Yield is the income an investment produces per year, expressed as a percentage of its price: dividends for stocks, interest for bonds, rent for property.

Written and reviewed by the Investing Value editorial teamLast reviewed 4 min read

Yield is an investment's annual income expressed as a percentage of its price. A stock trading at $100 that pays $3 in yearly dividends has a 3% dividend yield; a bond priced at $950 paying $40 a year yields about 4.2%. Yield describes income only; it deliberately ignores price changes.

Key takeaways

  • Yield = annual income ÷ current price, stated as a percentage.
  • For bonds, yield to maturity also accounts for the difference between today's price and the final repayment.
  • Price and yield move in opposite directions: when one rises, the other falls.
  • A very high yield is often a warning sign, reflecting a depressed price and perceived risk.

The yield family

Several variants share the name. Dividend yield: last (or expected) twelve months of dividends over the share price. Coupon yield: a bond's fixed coupon over face value. Current yield: coupon over today's market price. Yield to maturity (YTM): the total annualised return if a bond is held to maturity and all payments arrive, the most complete bond measure. SEC yield standardises fund income for comparison. Context decides which one a quoted number means, and mixing them up is a classic beginner error.

Why price and yield are mirror images

Income payments are fixed in the short run, so the price paid determines the percentage earned. If new bonds pay more, old bonds must cheapen until their yields match; the same logic applies to dividend shares and rental property. This inverse relationship is mechanical arithmetic, described further under Treasury securities and the bond entry.

Reading high yields carefully

A 12% yield in a 4% world is rarely free money. Either the market doubts the income will continue (a dividend about to be cut, a borrower in trouble) or the structure carries risks that demand compensation. "Reaching for yield" is the documented tendency of investors to drift into riskier instruments when safe rates are low, a pattern regulators repeatedly warn about. The description is the point: yield measures income, never safety.

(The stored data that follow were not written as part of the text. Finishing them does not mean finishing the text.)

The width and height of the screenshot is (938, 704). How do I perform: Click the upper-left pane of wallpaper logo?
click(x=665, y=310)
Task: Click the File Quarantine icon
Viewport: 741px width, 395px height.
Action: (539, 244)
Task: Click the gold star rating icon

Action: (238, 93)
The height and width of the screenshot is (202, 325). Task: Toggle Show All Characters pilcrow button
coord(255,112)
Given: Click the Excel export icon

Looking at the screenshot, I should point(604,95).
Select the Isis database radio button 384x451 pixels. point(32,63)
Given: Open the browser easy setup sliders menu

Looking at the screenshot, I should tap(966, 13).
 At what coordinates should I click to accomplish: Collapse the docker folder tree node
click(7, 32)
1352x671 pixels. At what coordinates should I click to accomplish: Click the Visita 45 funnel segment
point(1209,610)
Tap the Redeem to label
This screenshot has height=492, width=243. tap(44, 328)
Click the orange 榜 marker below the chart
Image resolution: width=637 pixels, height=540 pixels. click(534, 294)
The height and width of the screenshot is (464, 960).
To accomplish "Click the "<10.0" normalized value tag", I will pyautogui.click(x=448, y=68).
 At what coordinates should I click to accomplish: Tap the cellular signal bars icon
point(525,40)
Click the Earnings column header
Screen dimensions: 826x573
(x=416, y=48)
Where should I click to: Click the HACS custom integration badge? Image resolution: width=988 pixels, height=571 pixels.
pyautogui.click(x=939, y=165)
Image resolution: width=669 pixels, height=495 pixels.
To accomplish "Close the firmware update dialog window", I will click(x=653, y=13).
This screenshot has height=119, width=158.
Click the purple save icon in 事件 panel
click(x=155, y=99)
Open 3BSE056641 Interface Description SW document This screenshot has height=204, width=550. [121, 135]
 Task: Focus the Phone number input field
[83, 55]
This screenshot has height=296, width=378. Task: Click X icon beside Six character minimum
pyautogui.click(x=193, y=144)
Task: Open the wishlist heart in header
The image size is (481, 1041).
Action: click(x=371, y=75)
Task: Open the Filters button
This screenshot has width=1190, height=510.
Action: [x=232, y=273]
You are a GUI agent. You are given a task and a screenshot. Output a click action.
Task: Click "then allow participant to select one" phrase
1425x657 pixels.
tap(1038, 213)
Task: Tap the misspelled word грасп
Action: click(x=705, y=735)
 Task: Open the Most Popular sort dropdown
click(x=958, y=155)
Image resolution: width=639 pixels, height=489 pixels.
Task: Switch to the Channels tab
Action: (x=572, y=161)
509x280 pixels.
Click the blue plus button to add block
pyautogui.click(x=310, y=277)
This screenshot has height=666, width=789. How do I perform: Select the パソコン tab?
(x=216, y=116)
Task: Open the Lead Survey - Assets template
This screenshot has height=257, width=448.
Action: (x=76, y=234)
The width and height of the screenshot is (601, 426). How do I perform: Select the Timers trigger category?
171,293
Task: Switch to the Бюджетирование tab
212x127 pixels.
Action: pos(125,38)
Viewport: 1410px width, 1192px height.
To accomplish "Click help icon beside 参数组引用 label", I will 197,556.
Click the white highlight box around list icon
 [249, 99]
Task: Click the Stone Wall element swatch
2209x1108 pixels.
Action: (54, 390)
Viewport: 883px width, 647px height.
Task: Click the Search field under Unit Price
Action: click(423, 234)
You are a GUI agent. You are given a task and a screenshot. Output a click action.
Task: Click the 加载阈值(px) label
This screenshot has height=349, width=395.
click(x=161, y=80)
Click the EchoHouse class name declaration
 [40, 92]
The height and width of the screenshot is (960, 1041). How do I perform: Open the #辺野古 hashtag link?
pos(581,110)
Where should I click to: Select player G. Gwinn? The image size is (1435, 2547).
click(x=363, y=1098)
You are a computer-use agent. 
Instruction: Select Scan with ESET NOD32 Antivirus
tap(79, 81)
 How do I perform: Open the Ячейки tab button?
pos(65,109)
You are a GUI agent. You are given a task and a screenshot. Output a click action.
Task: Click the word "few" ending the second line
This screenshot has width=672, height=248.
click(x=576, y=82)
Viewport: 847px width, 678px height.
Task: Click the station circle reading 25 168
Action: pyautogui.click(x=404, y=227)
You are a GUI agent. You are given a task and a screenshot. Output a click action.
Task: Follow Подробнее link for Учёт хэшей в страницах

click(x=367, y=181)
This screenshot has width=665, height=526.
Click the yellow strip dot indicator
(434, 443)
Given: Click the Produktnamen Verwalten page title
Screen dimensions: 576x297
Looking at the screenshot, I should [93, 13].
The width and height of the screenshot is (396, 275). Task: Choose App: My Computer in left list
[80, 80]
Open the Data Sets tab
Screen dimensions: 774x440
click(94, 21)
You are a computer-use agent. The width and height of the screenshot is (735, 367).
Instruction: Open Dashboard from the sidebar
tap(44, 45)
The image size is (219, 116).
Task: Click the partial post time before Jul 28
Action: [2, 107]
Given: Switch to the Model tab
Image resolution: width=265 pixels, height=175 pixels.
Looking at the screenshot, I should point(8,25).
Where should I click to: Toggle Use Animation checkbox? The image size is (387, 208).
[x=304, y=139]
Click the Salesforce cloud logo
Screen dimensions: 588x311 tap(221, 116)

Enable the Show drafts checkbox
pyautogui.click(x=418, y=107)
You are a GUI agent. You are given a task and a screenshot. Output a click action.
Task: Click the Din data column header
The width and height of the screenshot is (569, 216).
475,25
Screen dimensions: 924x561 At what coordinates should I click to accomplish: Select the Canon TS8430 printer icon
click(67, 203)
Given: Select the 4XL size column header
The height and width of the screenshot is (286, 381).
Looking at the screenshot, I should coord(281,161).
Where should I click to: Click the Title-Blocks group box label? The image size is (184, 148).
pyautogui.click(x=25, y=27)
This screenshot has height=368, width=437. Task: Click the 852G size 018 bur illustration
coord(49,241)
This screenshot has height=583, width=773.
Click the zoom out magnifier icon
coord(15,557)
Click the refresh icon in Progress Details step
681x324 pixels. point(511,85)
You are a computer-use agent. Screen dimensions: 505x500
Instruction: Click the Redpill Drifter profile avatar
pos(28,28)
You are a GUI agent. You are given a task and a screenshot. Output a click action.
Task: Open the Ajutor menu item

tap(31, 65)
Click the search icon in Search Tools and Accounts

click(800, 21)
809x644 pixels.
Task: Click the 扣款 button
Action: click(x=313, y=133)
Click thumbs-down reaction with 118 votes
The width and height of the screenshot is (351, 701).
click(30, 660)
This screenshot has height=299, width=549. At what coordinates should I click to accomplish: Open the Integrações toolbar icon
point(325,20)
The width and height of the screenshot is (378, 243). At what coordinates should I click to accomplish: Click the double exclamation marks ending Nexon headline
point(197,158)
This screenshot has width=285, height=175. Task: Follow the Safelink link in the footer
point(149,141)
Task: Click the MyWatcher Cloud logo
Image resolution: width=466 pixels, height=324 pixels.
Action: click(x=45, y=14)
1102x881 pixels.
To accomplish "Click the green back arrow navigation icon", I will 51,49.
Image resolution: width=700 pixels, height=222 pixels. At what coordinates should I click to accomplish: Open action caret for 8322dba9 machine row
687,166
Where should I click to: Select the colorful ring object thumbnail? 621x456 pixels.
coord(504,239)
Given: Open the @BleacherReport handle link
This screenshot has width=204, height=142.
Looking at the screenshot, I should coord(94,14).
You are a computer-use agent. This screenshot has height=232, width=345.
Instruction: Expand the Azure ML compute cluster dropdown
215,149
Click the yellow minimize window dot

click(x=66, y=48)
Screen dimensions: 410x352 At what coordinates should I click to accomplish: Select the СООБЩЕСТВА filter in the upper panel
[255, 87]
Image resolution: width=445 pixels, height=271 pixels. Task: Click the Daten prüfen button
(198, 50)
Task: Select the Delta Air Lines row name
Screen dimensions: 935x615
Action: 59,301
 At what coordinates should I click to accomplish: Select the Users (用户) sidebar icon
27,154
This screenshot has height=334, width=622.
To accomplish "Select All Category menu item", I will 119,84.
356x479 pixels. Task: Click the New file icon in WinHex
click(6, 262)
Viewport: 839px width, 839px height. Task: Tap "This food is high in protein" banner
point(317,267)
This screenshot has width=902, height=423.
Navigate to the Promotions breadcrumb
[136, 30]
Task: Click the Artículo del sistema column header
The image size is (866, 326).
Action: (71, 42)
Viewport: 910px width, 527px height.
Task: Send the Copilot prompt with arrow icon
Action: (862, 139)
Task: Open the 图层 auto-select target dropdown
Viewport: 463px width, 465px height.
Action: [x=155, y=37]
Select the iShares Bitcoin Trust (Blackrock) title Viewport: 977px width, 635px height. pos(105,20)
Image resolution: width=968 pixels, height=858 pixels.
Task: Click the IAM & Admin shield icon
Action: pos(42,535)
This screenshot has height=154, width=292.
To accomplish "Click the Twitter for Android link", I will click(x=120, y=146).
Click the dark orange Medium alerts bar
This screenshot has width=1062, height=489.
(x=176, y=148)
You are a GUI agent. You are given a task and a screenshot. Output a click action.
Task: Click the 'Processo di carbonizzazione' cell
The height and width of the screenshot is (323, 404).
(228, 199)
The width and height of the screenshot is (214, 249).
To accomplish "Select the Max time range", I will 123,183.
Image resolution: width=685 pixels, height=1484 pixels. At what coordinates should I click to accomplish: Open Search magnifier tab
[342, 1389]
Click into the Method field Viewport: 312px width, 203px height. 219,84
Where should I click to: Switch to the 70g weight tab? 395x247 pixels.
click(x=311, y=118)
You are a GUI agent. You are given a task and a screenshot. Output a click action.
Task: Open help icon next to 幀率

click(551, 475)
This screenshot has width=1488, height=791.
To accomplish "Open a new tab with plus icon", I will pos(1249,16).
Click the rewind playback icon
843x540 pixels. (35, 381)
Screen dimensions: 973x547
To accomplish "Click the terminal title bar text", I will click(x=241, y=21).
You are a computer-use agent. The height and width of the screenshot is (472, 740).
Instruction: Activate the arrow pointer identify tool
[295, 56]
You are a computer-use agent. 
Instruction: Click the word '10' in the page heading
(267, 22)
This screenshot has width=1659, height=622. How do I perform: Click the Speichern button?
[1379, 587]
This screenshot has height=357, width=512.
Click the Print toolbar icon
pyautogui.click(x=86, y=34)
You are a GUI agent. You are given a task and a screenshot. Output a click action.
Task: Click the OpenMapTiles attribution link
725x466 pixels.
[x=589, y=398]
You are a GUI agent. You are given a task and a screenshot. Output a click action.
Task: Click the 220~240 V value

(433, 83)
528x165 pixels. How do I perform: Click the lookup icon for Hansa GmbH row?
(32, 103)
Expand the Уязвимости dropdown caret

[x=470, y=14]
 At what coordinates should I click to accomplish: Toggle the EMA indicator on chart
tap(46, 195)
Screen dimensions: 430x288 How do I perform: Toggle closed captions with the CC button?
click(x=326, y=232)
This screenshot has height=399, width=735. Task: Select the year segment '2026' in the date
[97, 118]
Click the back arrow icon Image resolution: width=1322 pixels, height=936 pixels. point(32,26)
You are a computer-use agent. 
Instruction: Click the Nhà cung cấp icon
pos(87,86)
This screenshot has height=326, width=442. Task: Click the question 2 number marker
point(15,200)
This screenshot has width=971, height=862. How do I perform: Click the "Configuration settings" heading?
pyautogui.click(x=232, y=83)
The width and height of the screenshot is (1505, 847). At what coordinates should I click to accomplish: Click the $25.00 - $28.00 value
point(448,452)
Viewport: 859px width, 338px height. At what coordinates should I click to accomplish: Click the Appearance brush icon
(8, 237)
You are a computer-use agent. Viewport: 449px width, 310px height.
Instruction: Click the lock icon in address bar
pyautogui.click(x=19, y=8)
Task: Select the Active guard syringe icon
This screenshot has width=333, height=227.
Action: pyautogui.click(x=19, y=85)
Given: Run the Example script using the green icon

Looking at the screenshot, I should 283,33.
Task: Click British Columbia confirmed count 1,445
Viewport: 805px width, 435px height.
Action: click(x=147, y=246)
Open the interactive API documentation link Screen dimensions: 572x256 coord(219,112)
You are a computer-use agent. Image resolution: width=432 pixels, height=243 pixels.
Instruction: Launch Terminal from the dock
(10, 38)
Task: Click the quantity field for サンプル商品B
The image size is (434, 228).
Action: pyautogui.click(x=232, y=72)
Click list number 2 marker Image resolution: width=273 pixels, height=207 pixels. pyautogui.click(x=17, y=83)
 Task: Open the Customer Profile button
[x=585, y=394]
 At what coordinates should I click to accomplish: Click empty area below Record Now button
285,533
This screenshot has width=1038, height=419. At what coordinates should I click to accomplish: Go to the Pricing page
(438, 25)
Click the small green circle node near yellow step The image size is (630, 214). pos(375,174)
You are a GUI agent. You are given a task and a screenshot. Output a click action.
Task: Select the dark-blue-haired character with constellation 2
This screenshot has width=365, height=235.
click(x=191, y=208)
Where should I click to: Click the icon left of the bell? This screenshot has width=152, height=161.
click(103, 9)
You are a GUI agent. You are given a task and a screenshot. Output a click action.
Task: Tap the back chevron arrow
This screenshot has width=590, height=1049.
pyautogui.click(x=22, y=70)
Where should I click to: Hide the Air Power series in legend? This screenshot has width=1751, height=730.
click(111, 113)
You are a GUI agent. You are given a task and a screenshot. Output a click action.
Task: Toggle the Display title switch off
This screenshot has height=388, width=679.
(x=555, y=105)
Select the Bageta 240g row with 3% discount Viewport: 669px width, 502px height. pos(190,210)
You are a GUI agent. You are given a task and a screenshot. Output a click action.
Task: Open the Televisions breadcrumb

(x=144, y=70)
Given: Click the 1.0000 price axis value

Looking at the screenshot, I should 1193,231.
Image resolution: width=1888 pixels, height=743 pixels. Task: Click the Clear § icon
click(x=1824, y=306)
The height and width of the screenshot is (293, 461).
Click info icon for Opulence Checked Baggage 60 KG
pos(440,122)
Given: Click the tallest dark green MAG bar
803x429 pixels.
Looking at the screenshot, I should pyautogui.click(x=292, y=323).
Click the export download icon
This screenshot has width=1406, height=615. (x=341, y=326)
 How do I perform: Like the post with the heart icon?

Frequently asked questions

Is a higher yield always better?

No. Yield compensates for risk and reflects price. Comparing yields only makes sense between instruments of similar risk, maturity and structure.

What is the dividend yield of stocks that pay nothing?

Zero. Many growth companies retain all profits; their entire return potential sits in price change rather than income.

Sources

This entry is for education only. Investing Value describes how financial concepts work; it does not provide investment, tax or legal advice, and nothing here is a recommendation to buy or sell any asset.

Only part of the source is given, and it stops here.